------ MATERIAL SHOWN

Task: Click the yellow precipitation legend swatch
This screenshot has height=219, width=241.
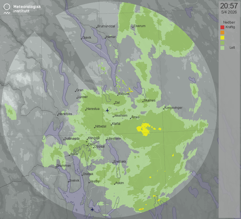Action: tap(222, 37)
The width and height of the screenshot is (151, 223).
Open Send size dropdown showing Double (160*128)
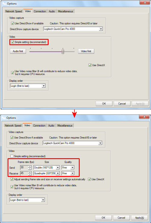(x=58, y=168)
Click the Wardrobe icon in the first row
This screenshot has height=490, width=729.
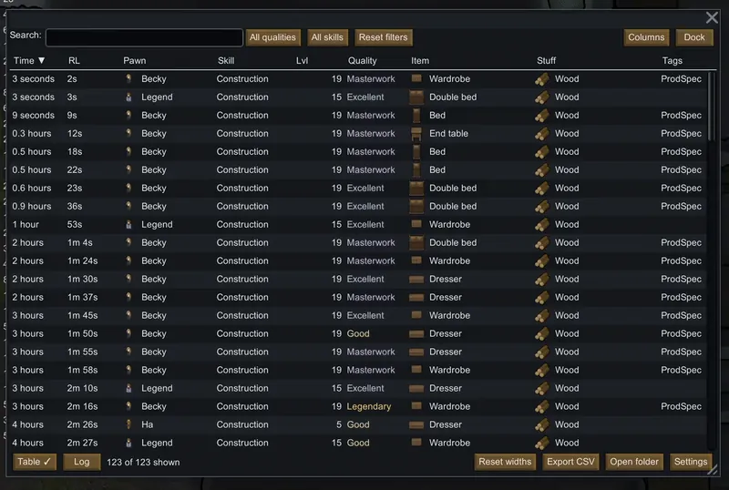point(416,79)
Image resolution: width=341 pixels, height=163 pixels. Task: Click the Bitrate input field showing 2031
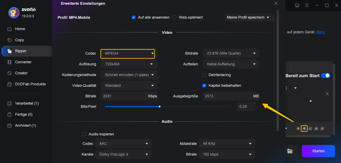[124, 96]
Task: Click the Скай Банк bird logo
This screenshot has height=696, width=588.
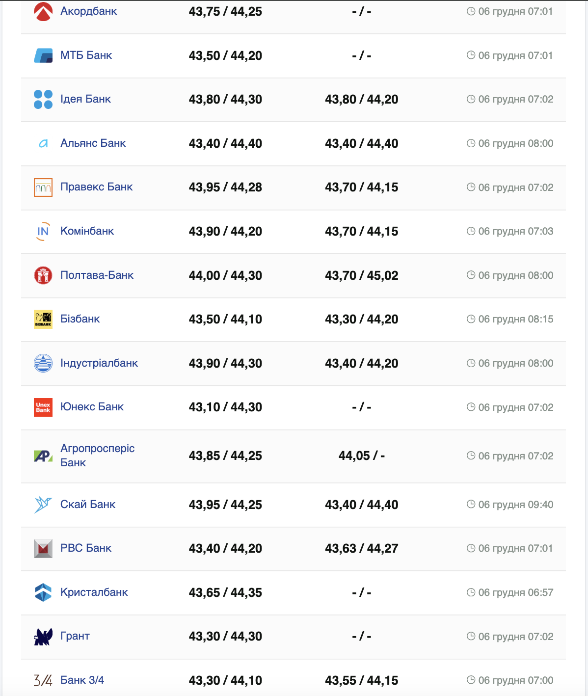Action: click(43, 505)
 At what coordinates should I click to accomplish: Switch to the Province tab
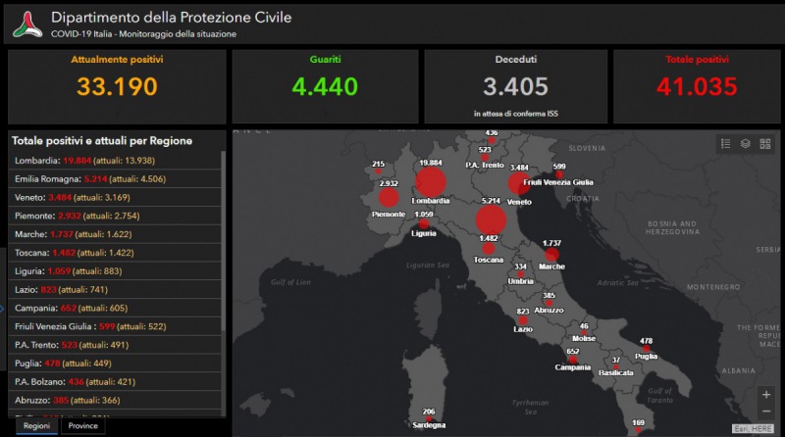coord(82,426)
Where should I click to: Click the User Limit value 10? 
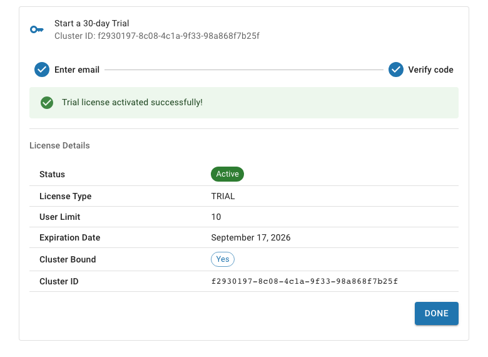point(216,217)
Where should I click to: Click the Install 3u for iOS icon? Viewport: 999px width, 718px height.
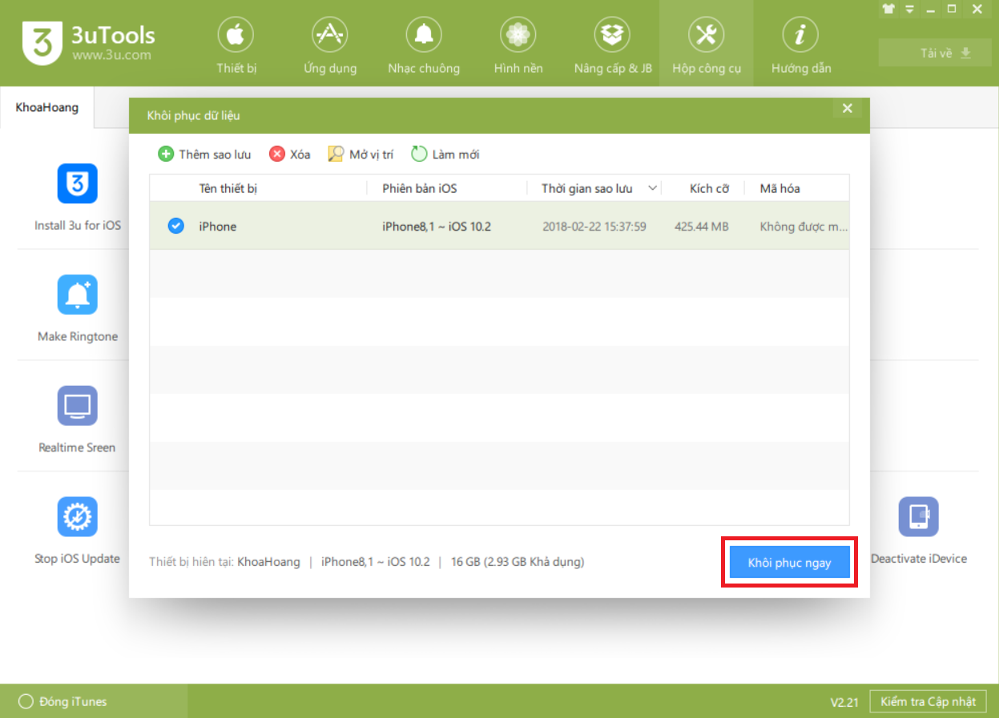[x=78, y=184]
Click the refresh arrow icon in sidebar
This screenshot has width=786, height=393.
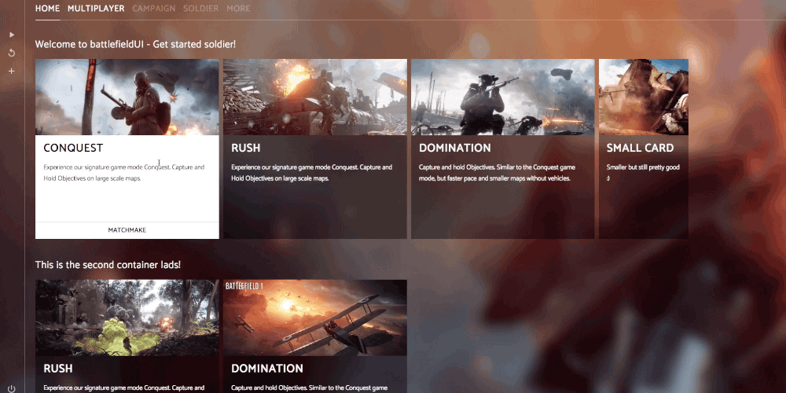tap(12, 53)
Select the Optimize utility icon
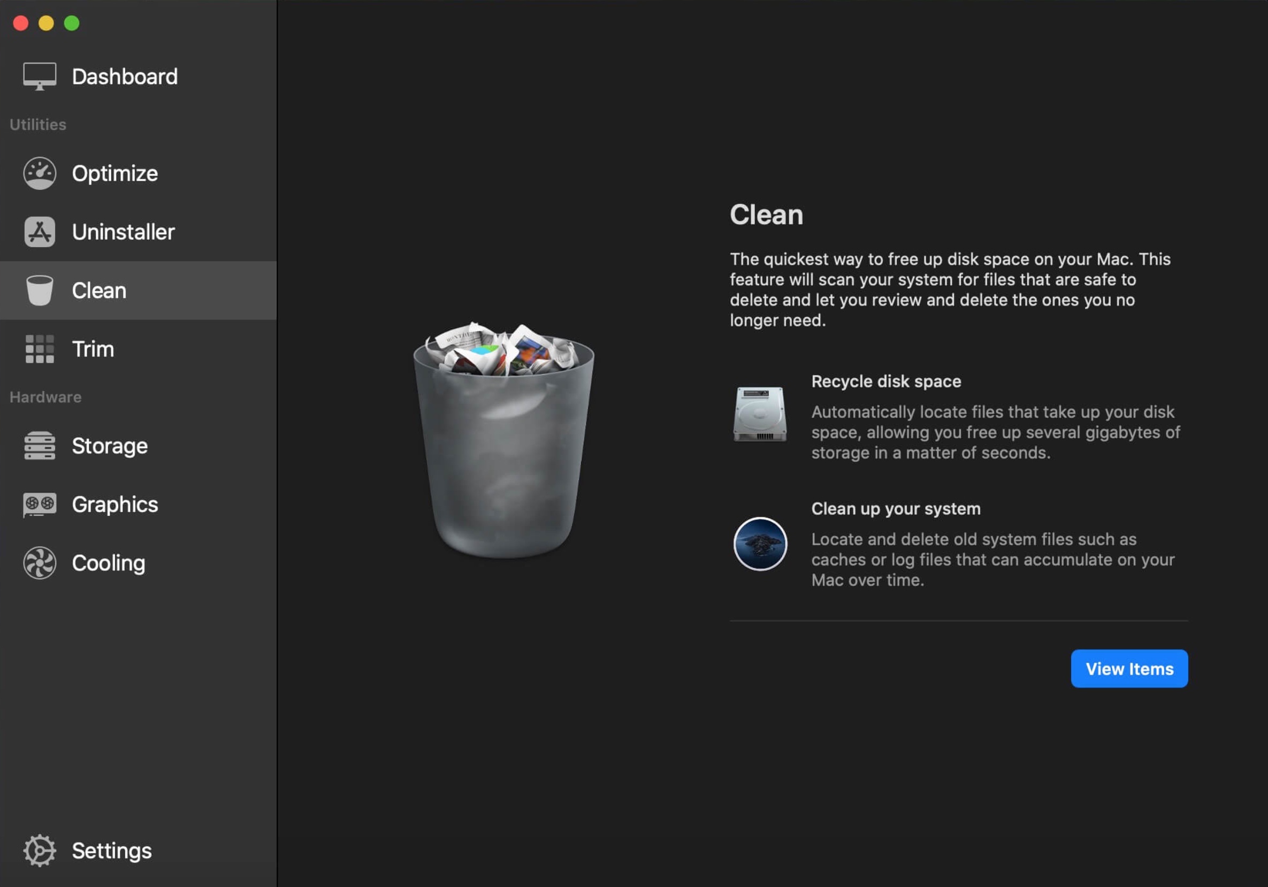The image size is (1268, 887). (x=39, y=172)
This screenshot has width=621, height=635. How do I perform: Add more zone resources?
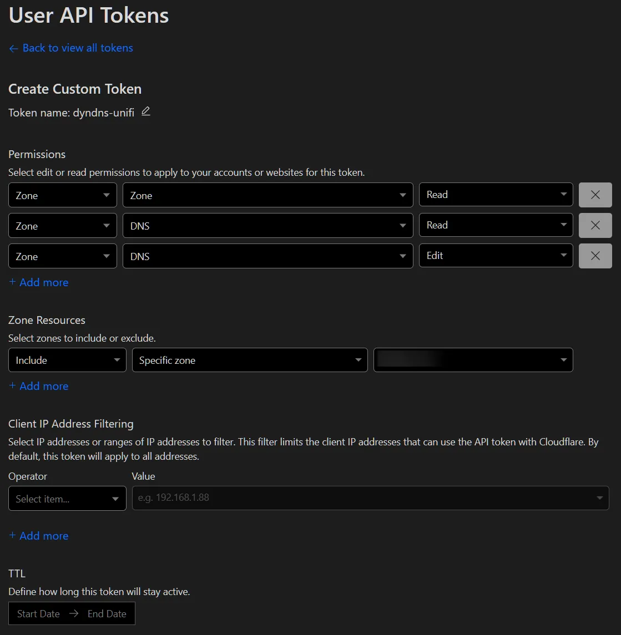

------------

**REQUIRED ACTION:**
What is needed is an exact transcription of the lines from the one containing "At what coordinates" through the last line of the records above, both included, with no pictures.

**WRITTEN SOLUTION:**
 At what coordinates should I click to accomplish: Switch to the Province tab
coord(82,426)
Where should I click to: Click the User Limit value 10? 
point(216,217)
Where should I click to: Click the Install 3u for iOS icon? Viewport: 999px width, 718px height.
[x=78, y=184]
Click the refresh arrow icon in sidebar
This screenshot has width=786, height=393.
tap(12, 53)
Select the Optimize utility icon
The image size is (1268, 887). (x=39, y=172)
This screenshot has width=621, height=635. How do I perform: Add more zone resources?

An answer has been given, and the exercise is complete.